# DOCUMENT SECTION:
★ ★ ★

Marlow Barkley (Nemo), Jason Momoa (Flip), Chris O’Dowd (Philip), Kyle Chandler (Peter), Weruche Opia (Agent Green), India De Beaufort (Ms. Arya), Chris D’Silva (Jamal), Yanna McIntosh (Carla)


Nemo grows up the daughter of the lighthouse keeper Peter and is eager to follow in her father’s footsteps. However, Nemo’s father fails to return after going out to conduct a rescue at sea during a storm. Nemo is placed into the custody of her Uncle Philip, a dull doorknob manufacturer who lives in the city. Nemo enters her dreams where she encounters the mischievous Flip, who was regarded a childhood dream companion of her father. Flip gets Nemo to find a map that shows the way through Slumberland. By using doorways that exist in dreams, he wants to travel to the Sea of Nightmares where can be found a pearl that can bring to life one’s greatest dream. Nemo is hopeful she can bring back her father if she can find the pearl. However, the entire way there their journey is harried by agents of the Bureau of Subconscious Activities who regard Flip as one of their top mischief-makers. As Nemo discovers, Flip has stayed in the realm of dreams so long that he has forgotten who he was in his waking identity.

★ ★ ★

# INSTRUCTIONS FOR THE TASK:
Extract the part of the film summary from "Marlow Barkley (Nemo), Jason" to "Yanna McIntosh (Carla)", word for word. Please work only from the text above.

# DATA TO EXAMINE:
★ ★ ★

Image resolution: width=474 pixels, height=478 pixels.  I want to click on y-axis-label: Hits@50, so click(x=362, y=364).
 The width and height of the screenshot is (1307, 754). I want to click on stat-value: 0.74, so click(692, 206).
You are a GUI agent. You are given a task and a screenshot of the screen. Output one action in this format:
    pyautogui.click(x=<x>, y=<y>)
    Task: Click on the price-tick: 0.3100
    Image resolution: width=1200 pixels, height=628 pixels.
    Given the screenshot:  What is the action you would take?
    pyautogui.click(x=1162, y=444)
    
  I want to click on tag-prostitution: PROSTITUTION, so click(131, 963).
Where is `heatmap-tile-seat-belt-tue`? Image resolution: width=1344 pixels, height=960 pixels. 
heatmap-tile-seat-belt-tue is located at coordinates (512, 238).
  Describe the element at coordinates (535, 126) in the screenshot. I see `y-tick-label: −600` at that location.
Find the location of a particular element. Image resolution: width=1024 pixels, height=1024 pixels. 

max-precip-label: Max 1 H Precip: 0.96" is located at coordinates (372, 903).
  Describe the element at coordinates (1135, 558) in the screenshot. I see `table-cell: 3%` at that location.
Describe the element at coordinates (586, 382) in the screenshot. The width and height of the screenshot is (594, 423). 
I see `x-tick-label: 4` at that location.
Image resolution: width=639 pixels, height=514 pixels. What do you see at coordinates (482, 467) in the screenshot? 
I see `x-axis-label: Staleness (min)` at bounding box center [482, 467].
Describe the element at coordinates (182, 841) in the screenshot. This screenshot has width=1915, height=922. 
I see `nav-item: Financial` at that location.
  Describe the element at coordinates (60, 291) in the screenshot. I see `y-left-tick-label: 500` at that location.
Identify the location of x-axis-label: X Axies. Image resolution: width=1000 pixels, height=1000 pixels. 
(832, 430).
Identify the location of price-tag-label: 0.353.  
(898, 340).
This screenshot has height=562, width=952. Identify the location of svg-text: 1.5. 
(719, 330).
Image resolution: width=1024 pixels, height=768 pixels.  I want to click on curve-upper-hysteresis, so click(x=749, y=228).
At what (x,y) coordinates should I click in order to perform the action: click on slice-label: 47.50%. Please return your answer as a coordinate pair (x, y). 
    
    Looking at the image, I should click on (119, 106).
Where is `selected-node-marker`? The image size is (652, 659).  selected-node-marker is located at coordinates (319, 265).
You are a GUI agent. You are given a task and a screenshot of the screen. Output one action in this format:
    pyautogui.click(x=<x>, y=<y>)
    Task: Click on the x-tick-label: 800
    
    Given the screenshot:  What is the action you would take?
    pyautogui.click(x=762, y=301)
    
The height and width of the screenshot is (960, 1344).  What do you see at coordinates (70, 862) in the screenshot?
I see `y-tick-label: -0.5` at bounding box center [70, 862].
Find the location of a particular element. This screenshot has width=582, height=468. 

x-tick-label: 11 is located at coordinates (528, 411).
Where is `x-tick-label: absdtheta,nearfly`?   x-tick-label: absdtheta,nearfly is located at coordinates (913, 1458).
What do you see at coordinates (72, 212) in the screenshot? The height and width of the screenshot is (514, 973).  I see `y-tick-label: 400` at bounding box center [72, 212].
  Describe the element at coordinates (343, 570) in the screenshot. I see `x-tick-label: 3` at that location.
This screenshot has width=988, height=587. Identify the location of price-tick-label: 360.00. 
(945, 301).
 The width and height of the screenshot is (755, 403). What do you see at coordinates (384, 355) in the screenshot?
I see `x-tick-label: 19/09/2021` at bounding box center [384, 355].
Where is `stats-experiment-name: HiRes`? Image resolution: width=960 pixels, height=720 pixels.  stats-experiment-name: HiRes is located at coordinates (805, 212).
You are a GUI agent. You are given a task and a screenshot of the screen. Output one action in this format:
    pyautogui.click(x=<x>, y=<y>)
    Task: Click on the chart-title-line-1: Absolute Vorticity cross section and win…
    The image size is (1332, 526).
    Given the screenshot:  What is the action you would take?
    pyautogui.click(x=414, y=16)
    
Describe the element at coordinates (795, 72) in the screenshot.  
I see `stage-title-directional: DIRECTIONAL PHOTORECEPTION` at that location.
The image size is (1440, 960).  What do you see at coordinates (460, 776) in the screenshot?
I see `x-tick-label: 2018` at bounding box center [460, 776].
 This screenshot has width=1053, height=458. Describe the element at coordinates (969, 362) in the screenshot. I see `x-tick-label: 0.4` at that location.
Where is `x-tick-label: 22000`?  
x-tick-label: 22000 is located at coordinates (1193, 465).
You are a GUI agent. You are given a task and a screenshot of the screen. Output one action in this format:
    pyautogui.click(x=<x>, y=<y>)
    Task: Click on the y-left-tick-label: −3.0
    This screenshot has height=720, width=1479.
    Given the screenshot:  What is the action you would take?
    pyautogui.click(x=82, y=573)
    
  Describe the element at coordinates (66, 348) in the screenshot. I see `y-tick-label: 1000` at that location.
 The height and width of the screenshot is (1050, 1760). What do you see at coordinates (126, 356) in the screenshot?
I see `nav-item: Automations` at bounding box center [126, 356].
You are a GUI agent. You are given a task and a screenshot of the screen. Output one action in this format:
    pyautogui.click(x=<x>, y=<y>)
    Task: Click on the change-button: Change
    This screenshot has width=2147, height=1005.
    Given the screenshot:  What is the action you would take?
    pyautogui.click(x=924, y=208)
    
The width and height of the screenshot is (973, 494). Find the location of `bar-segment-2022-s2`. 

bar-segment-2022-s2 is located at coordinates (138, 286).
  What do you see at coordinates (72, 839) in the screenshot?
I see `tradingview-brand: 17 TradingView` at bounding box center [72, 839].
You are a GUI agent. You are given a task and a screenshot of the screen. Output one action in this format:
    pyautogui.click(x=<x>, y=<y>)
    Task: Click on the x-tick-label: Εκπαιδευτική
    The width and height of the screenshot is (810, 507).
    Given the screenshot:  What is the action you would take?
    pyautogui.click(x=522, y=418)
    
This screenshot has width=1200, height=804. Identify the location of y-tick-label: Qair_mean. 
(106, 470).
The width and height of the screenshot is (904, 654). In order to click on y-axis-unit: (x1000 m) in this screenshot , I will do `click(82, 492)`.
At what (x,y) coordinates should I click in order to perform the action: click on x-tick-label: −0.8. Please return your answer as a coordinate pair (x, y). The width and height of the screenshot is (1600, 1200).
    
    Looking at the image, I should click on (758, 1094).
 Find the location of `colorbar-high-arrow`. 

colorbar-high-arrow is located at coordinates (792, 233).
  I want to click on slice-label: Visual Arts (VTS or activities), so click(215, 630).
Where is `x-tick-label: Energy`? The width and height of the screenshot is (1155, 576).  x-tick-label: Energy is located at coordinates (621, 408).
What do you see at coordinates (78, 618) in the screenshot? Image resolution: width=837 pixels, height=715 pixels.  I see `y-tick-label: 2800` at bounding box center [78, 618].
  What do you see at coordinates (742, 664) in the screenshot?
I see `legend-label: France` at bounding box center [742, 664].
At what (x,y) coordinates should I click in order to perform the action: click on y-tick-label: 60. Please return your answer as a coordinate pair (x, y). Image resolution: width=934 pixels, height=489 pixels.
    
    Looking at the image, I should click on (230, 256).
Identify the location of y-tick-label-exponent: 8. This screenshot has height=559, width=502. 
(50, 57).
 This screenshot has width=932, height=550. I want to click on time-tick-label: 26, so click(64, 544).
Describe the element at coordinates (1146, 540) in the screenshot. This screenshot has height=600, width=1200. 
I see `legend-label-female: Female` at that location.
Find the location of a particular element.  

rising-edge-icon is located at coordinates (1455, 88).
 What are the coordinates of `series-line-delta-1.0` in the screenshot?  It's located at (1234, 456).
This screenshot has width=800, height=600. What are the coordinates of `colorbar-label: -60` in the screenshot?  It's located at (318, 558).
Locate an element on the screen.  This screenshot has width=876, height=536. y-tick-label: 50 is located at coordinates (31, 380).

★ ★ ★

# REPLY:
Marlow Barkley (Nemo), Jason Momoa (Flip), Chris O’Dowd (Philip), Kyle Chandler (Peter), Weruche Opia (Agent Green), India De Beaufort (Ms. Arya), Chris D’Silva (Jamal), Yanna McIntosh (Carla)